## Task statement
Once you find the line containing "Close the Rozhodněte prosím dialog" in the data below, copy it and each following line exactly, up to and including the line containing "Instruction: Select the Medium plan title", and nothing else.

Records provided below:

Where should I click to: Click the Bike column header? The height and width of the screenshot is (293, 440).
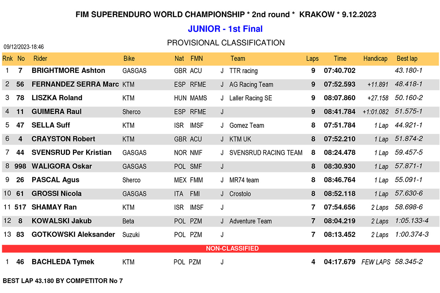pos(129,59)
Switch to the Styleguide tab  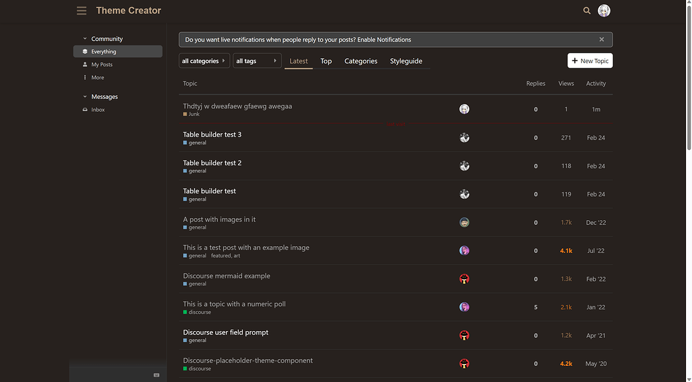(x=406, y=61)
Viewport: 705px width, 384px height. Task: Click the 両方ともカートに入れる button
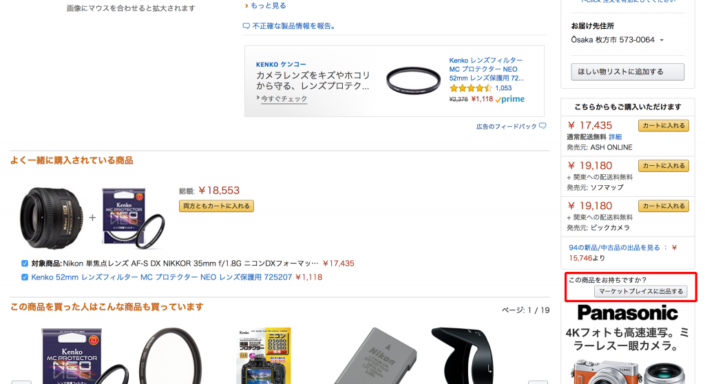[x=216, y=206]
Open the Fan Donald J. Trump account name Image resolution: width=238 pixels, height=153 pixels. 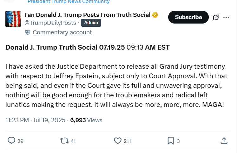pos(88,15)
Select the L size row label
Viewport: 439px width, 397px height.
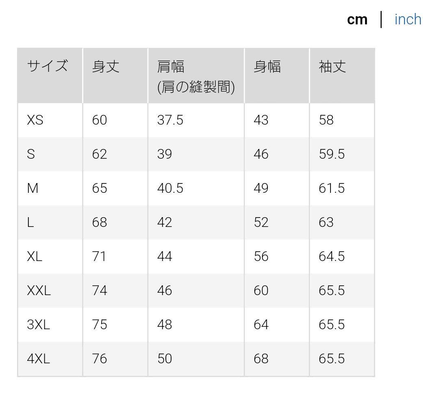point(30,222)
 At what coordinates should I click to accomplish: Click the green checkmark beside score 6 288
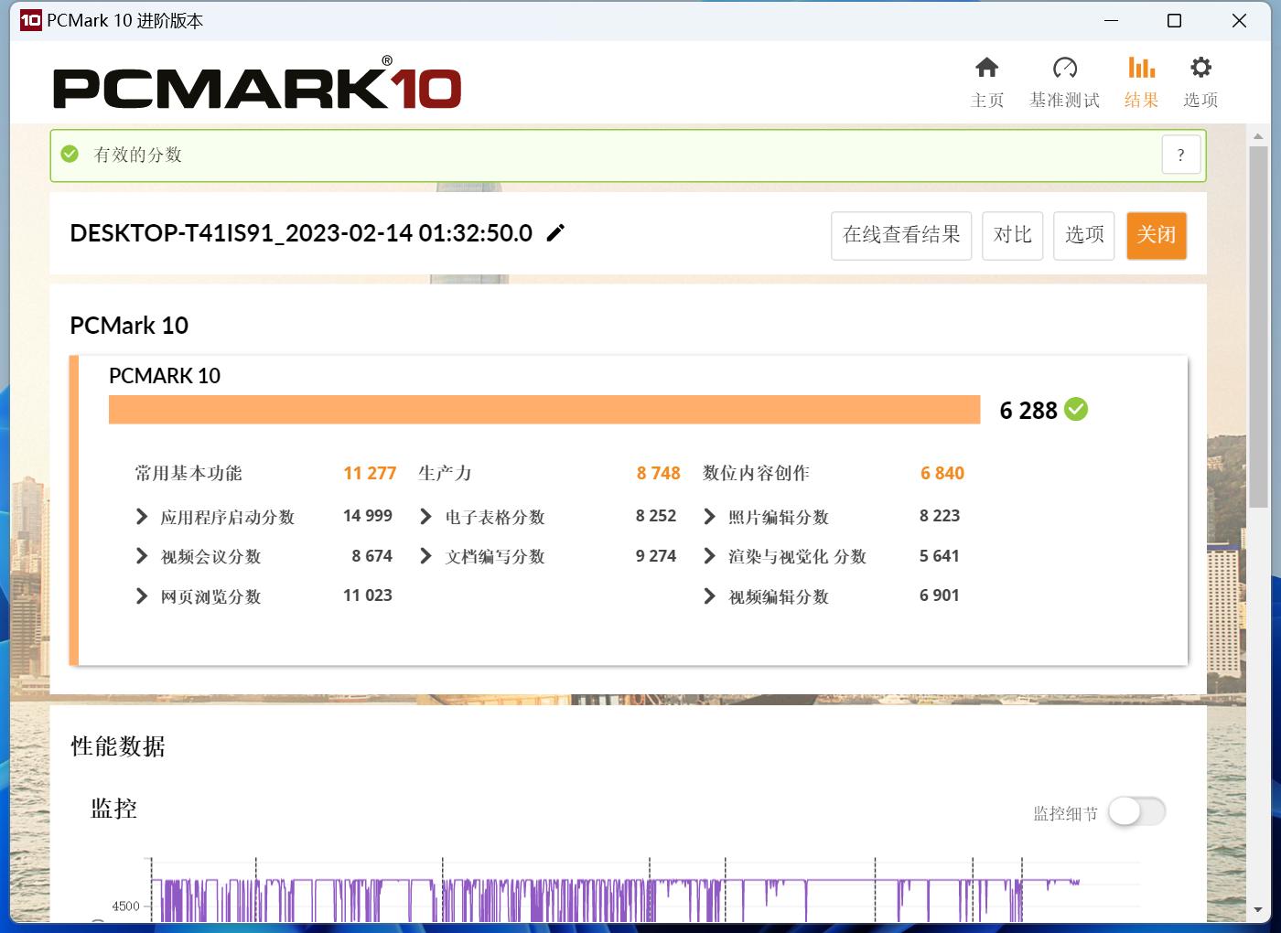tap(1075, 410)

End of Records provided.
Records provided below:

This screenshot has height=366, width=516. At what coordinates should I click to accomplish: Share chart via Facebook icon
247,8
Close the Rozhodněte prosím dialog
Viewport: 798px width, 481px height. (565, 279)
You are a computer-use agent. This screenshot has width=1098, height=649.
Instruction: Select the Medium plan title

End of Records provided.
Records provided below:

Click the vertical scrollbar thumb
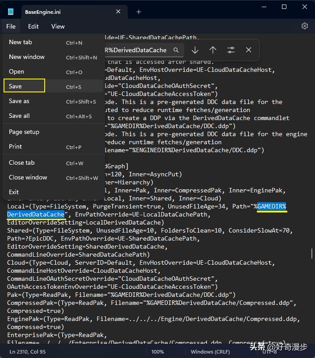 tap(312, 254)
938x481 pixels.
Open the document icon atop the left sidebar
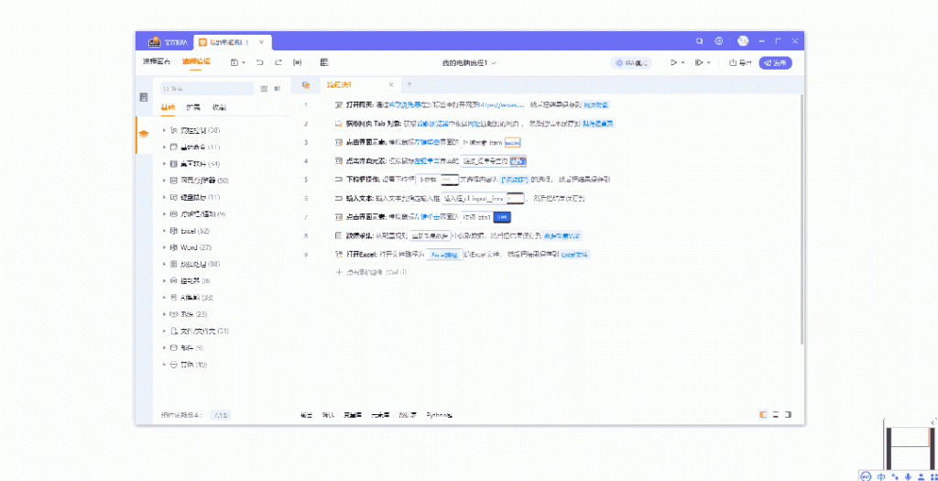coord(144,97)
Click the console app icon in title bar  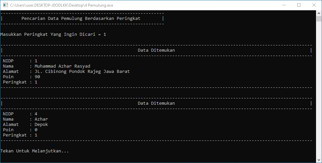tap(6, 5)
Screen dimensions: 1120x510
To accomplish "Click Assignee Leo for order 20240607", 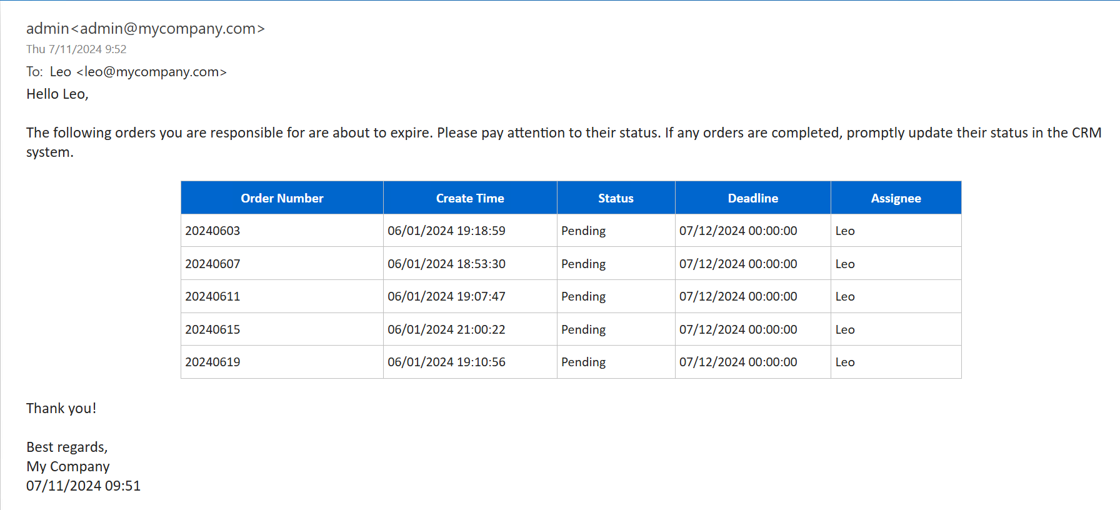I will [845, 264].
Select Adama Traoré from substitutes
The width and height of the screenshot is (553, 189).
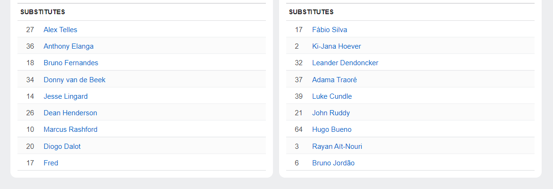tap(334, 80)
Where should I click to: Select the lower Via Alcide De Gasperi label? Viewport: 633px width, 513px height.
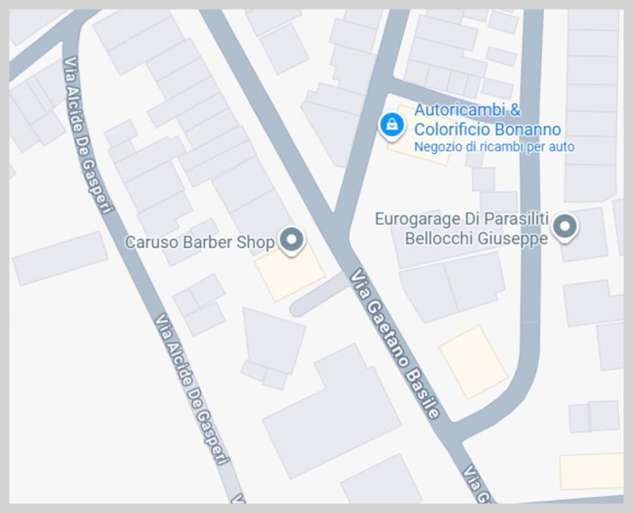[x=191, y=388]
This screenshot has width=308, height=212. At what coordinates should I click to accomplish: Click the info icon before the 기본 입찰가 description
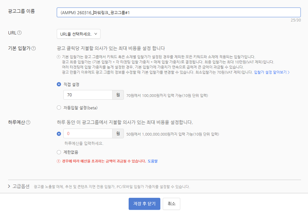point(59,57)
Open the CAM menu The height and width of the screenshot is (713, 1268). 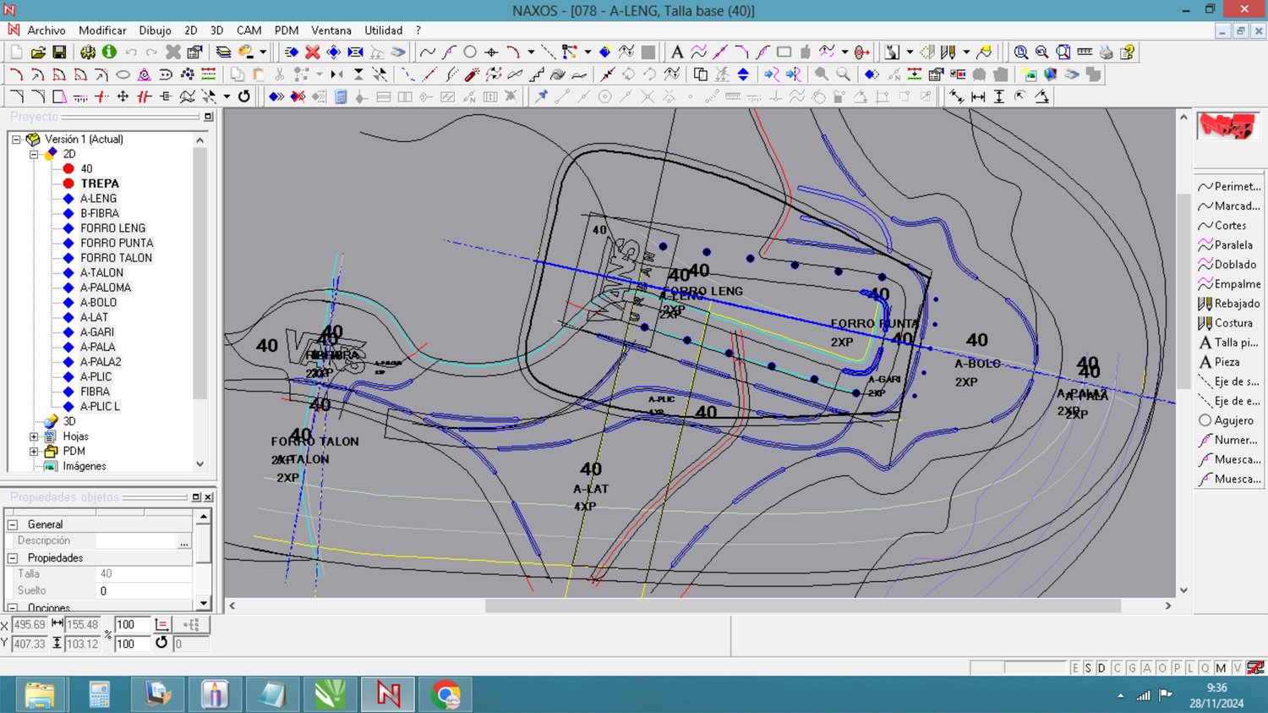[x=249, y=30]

End of Records provided.

## Written answer
Close the Rozhodněte prosím dialog
Viewport: 798px width, 481px height. (565, 279)
You are a computer-use agent. This screenshot has width=1098, height=649.
Instruction: Select the Medium plan title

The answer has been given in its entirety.